Posdata para prevenir la noche



De una carta sin fecha a César Vallejo

Olvidaba decirte que madre sigue repartiendo cada tarde, en la sala de arriba, aquellas hostias de tiempo con que pretendíamos saciar el hambre de los siglos y aliviar la resaca de todo lo sufrido.

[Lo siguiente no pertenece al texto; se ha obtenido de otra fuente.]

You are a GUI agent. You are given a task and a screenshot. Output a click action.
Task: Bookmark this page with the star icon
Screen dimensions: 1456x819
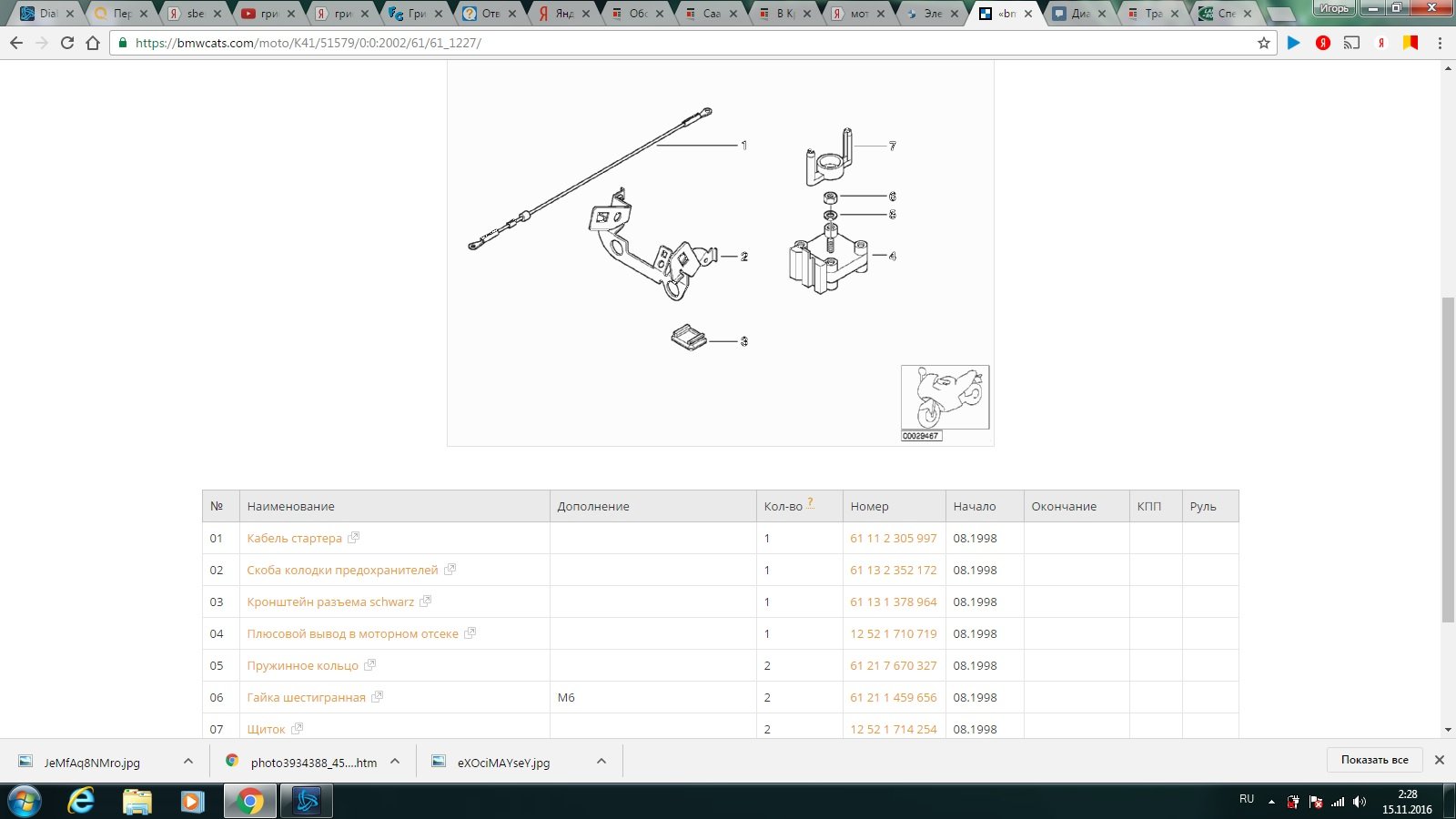click(1263, 43)
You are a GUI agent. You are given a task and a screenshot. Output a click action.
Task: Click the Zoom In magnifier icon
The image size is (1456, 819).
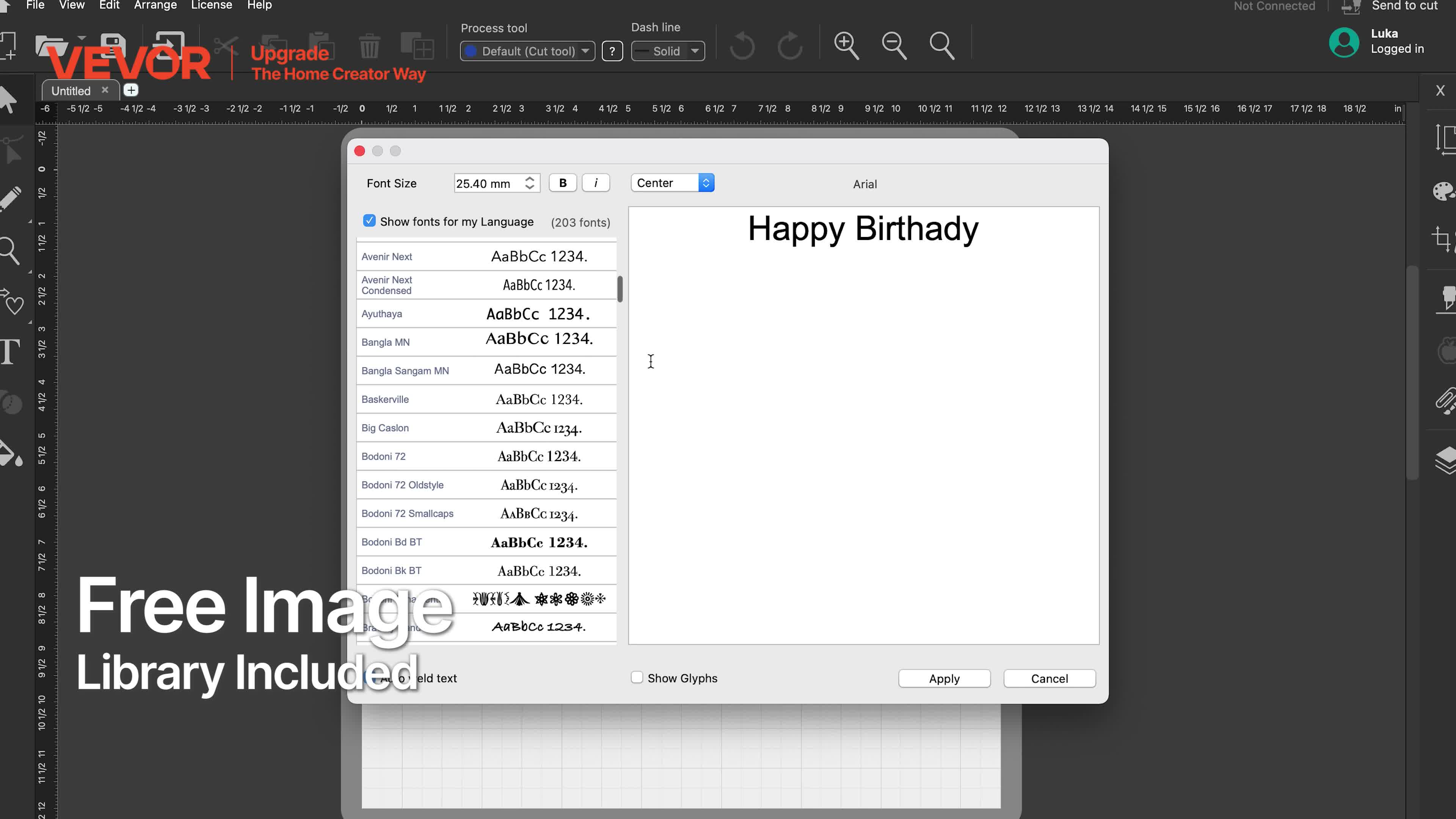point(846,46)
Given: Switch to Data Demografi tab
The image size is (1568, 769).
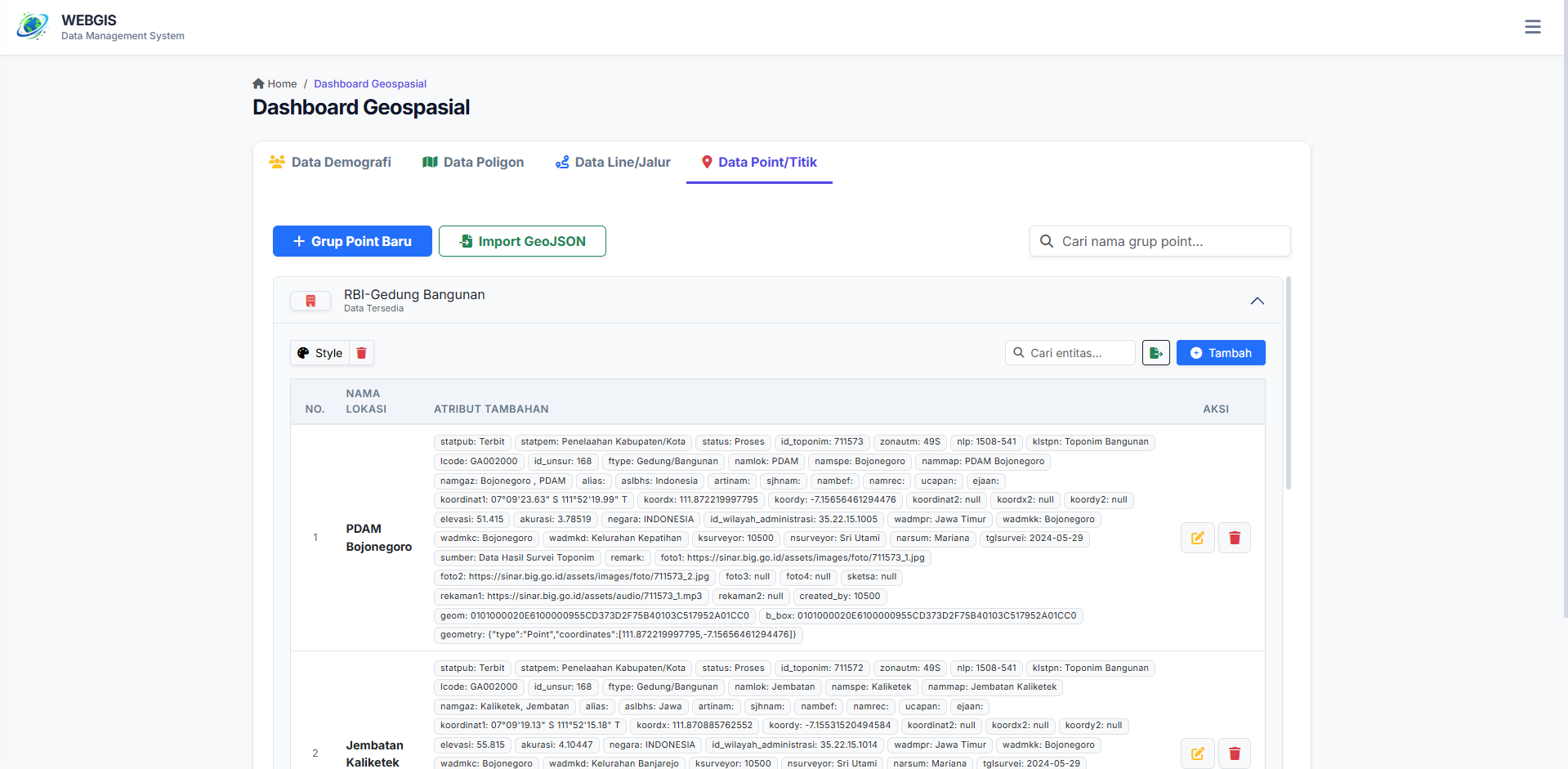Looking at the screenshot, I should (330, 162).
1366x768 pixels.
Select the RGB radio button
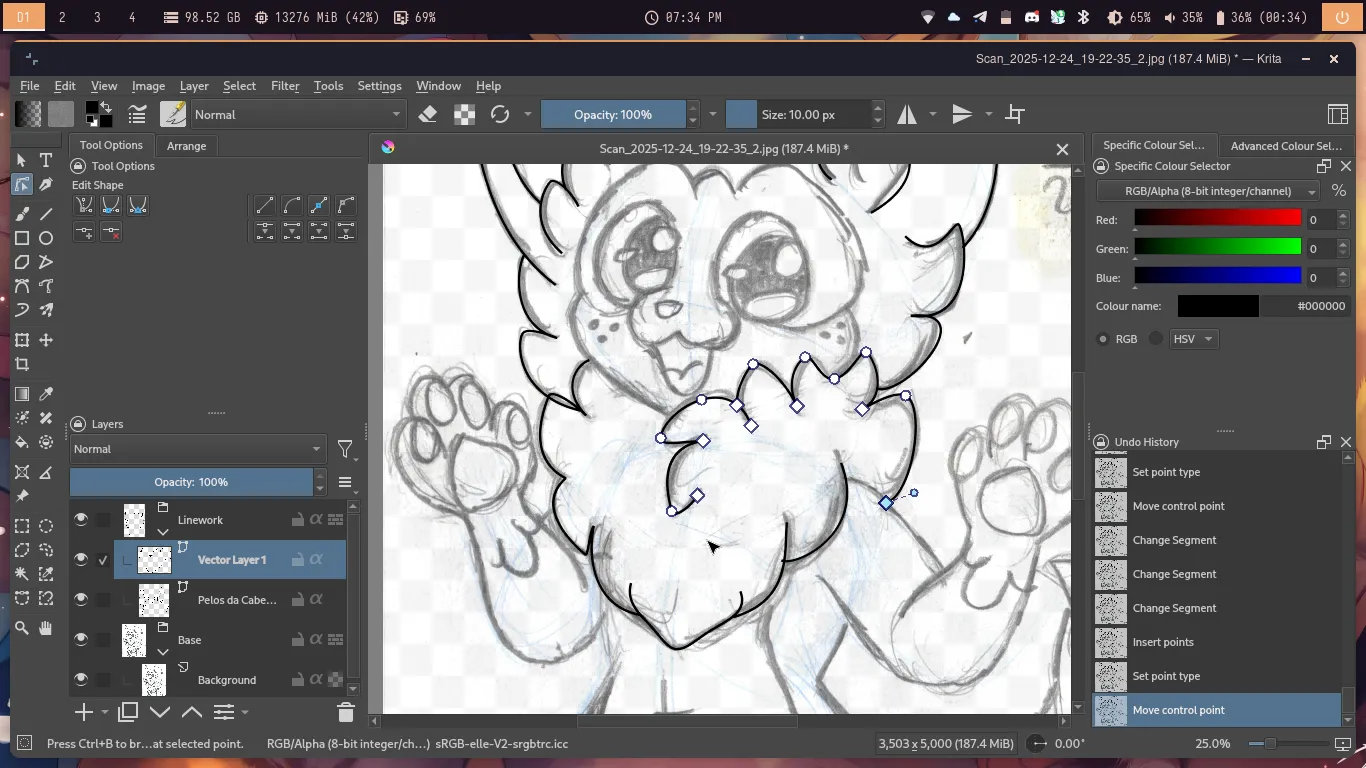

Tú ya sabes: los noes, los síes, los todavías pronunciados al borde de la duda; el labio difunto -aquel que quiso y no pudo crucificarse en el madero curvado del beso-, la pupila incapaz de ver más allá de la luz impuesta, el mentón en retirada, la palmada sin hombro, el tímpano sin eco, la lágrima indefensa, la muela del olvido, las férulas que suenan... Y es entonces cuando madre -tahona estuosa, tierna dulcera de amor, muerta inmortal-, con su inacabable pan entre las manos, pregunta por ti, por Miguel, por las dos hermanas últimas, por el mendigo que canta, por la enfermera que llora, por el sacerdote a cuestas con la altura tenaz de sus rodillas, por el que no tiene cumpleaños, por el que lleva zapato roto bajo la lluvia, por el que ni siquiera recuerda su niñez, por todos, en fin, los que un día se fueron sin saber para quién era la amargura... Y todos, has de saber, acuden en una sola boca, en un solo diente, en un único alveolo para hacer del hambre eucaristía y ayudarnos a pasar aquella migaja que tan inexplicablemente se nos ató al cuello cuando creíamos ser dueños exclusivos del dolor.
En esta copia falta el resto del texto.